Agent Memory allows your agent to detect, store, and recall user-specific information across conversations. When enabled, the agent analyzes messages for useful context, stores it as memory records, and injects approved memories into future interactions — creating a personalized experience for each user. Agent Memory is useful for remembering:
  • User preferences — preferred tone, response format, or workflow style.
  • Stable user facts — role, team, company, or recurring needs.
  • Important context — information that helps personalize future interactions.

How Agent Memory Works

1

Memory is enabled for the agent

Toggle Enable Memory on in the Memory Settings panel.
2

The agent analyzes conversations

User messages are automatically analyzed in the background for memorable preferences, facts, or context. The agent performs a duplicate check against existing memories and assigns a confidence score between 0.0 and 1.0.
3

Candidates are stored as pending

Detected memory candidates are saved with a pending status.

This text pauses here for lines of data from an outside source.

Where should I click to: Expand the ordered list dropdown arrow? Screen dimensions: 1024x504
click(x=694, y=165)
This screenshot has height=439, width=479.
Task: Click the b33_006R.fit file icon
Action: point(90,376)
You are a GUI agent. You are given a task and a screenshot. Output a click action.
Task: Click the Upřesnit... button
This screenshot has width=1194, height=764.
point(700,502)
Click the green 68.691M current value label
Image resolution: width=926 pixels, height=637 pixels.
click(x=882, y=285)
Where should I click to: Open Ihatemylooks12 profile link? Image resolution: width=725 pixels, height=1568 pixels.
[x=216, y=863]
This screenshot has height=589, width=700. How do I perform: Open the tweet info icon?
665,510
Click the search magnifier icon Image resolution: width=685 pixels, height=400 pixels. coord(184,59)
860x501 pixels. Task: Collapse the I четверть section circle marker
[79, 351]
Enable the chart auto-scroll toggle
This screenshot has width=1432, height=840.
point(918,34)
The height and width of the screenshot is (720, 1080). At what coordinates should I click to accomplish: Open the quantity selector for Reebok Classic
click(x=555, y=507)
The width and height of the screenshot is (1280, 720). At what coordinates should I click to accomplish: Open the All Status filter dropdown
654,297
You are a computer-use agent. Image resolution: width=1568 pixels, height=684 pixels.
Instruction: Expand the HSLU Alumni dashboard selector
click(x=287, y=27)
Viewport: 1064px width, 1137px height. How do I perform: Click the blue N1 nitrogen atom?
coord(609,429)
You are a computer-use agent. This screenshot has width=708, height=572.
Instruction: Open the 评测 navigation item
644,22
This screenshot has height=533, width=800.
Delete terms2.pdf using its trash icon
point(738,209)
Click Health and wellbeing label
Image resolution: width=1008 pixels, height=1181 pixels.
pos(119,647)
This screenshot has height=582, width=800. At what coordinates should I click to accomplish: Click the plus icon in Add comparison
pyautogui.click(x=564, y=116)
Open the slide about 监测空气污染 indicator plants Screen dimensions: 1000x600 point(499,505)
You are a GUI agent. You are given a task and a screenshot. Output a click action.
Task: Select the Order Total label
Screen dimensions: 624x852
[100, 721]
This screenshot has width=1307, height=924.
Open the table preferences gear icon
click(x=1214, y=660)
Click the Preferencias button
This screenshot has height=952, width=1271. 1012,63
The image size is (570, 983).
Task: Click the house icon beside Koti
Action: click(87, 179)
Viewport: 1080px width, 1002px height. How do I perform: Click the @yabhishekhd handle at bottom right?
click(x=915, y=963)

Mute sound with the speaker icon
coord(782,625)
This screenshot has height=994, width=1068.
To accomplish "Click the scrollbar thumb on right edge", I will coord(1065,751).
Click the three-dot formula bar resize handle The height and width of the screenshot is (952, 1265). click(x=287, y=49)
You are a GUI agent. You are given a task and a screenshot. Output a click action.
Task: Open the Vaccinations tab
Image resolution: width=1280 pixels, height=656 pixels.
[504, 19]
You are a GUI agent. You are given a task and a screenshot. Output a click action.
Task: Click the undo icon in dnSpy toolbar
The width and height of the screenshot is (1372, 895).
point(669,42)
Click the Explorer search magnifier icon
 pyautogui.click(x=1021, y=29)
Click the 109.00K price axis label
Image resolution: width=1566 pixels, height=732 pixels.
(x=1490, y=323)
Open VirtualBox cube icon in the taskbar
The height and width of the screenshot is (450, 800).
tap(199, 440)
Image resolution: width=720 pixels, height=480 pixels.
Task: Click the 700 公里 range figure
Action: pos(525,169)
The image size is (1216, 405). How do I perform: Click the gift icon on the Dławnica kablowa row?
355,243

Pending memories expire after 7 days if not reviewed.
4

Memories are approved or rejected

Admins review pending memories and approve or reject them through the Memory Management panel or via the REST API.
5

Approved memories are injected into future conversations

When the same user interacts with the agent again, approved memories are retrieved, formatted by type, and added to the agent’s context automatically.

Memory Types

The agent can capture and store three types of memory:
TypeDescriptionExamples
PreferenceUser preferences such as tone, format, or workflow style.”User prefers bullet point summaries”, “User likes concise technical answers”
FactStable facts about the user such as role, team, or company.”User is CTO at StartupCorp”, “User specializes in Python and machine learning”
ContextSituational context that helps personalize future interactions.”User has a product launch deadline next month”, “User’s team uses Agile methodology”

Memory Statuses

StatusDescription
pendingMemory has been detected and is awaiting review.
approvedMemory has been approved and is actively used in agent responses.
rejectedMemory was declined and will not be used.

Memory Lifecycle

Creation

  1. User sends a message.
  2. Agent analyzes the message in the background.
  3. AI detects memorable information and performs a duplicate check.
  4. Memory is created with pending status and a confidence score assigned.
  5. A 7-day expiration timer starts.

Approval

  1. Admin reviews the pending memory.
  2. Memory is approved or rejected.
  3. If approved, memory becomes active and is injected into future conversations.
  4. If rejected, the memory is archived.

Usage

  1. User starts a conversation.
  2. System loads approved memories for that user.
  3. Memories are formatted by type and added to the agent’s system prompt.
  4. Agent uses memories to personalize responses.

Expiration

  • Pending memories expire after 7 days if not approved.
  • Approved memories do not expire unless manually deleted.
  • Expired pending memories are automatically rejected.

Examples

User message:
“I prefer to receive code examples in Python rather than pseudocode.”
Detected memory:
FieldValue
Typepreference
Content”User prefers Python code examples over pseudocode.”
Confidence0.90
Future impact: The agent will default to Python code examples whenever the user asks for code.
User message:
“I’m the CTO at StartupCorp and we’re building a SaaS platform.”
Detected memory:
FieldValue
Typefact
Content”User is CTO at StartupCorp building a SaaS platform.”
Confidence0.95
Future impact: The agent will understand the user’s role and company context in all future conversations.
User message:
“We’re launching our product next month, so I need everything ready quickly.”
Detected memory:
FieldValue
Typecontext
Content”User has a product launch deadline next month requiring quick turnaround.”
Confidence0.85
Future impact: The agent will prioritize speed and urgency in its responses.